21st, June (Friday):
Objective : Corporate Announcements and Email manger
I wrote the scraper that checks for new announcements. Here top 10 are entries checked for every 2 seconds and triggers Email Managing module as soon as new entry is found. It sends email that contains information about the update and with the corresponding PDF link to the subscribed users.
The initial plan is to use mail chimp but later dropped this idea due to complexity involved in creation of campaigns, tags and users. I used Amazon SES (Simple Email Service). I coded an email template and integrated it to send proper announcements to subscribed users.

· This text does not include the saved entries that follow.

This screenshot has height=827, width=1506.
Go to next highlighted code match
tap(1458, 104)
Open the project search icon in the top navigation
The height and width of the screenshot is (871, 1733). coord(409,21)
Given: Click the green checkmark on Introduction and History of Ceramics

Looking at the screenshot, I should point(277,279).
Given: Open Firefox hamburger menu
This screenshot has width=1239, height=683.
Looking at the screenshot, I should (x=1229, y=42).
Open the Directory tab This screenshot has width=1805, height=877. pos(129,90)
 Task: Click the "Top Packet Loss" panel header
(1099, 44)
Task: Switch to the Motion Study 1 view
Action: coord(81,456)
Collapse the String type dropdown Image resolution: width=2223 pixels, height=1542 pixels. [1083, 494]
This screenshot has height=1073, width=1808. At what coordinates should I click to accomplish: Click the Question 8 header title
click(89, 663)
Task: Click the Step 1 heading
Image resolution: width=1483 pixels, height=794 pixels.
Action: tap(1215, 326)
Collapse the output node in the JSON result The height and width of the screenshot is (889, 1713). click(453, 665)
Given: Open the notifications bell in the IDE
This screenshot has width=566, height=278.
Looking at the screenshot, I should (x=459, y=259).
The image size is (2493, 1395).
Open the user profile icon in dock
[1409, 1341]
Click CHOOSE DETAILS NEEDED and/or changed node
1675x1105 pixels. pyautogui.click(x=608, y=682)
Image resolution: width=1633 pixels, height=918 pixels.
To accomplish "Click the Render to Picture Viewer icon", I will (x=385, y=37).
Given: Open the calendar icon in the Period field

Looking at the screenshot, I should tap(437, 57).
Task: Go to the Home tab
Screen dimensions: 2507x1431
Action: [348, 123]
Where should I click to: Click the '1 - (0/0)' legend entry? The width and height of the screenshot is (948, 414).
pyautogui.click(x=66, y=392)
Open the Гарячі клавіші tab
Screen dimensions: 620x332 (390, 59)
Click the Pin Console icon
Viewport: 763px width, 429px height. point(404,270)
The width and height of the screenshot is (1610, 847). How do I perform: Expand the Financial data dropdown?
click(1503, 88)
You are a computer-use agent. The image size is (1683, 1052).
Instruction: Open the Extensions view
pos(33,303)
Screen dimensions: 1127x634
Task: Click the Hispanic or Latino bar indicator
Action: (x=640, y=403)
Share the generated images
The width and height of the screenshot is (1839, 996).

A UI is provided for subscription of users. This is written in Flask. All users and the corresponding subscription category is saved to Postgres database (AWS RDB).
24th, June (Monday):
Objective : API for Android app and Admin portal
This week I started to build Admin dashboard that adds articles to database along with associated images. Admin can also delete the posts. Then, I wrote a Restplus APIs to render the articles.
25th, June (Tuesday):
Objective : A basic Android App
For this task I worked on View Pager, Recycler View and Grid View. I learnt how to deal with fragments which I don’t know how to work on before. The API calls for the data to fill in is also written.
26th, June (Wednesday):
Objective : A basic Android App
This task is left off in the middle and is not complete but the major work is completed. I felt like someone could complete this picking up from where I left off.
27th, June (Thursday):
Objective : Chittogarh IPO
I scraped Initial Public Offer (IPO) details from Chittogarh website and collected summary of the company, IPO details and Listing Day Trading Information. Both mainline and SME data is collected and ran in EC2, stored in S3.
28th, June (Friday):
Objective : To visualise stock time series data
The Daily Adjusted data is from Alpha Vantage API. I plotted the data and generated images. All images contain watermark. I used OpenCV for watermarking both text and image. Since Alpha Vantage has limit in number of requests, I took 6 API keys that were generated and sent request with each of them in turns.
1st, July (Monday):
Objective : To get Public Issues data and aligning
A scraper was written on BSE India to get Cumulative Historic Public Issues data. After fetching data this data is processed using pandas.
2nd, July (Tuesday):
Objective : Aligning Financial data and Share Holdings
Aligning Financial Data is a fix by me on the data generated and stored by one of the team members. This data is highly unstructured. I made a consolidated and structured chart for each company. I fetched Share Holdings data by connecting to database where he stored the scraped data. Then I used Matplotlib to generate stacked bar plot that distinguishes Promoter and Public percentage of shares.
3rd, July (Wednesday):
Objective : Handling Telecom data and Plotting
I wrote a scraper that collects Telecom data of all states in India and company-wise monthly subscribers totals such as Airtel, BSNL etc.. This data is scraped from PDFs. After merging all data into a file, I started to plot the data. Then I generated the animated visualisation (Video) that shows monthly increase or decrease of 4 companies. This way it has become easy to compare subscription rate over months.
4th, July (Thursday):
Objective : Stock time-series prediction model
I used LSTM to predict the stock opening price. Architecture of the Sequential model includes 4 LSTM layers, Dropouts and final layer is a dense layer. I used Adam optimiser and to compute loss I used mean squared error.
5th, July (Friday):
Objective : Pushing all data to Amazon S3, pushing all code to GitHub and documenting
On the final day of internship, I made few fixes before running all code in EC2 so that it computes with very little latency. Here the main issue is PDF downloading. So I did not download instead I have open the web-file and through web-read I read and written bytes to a temp-file. This is how I got around the issue. Finally, I pushed entire code to GitHub on a private repo where I am a contributor.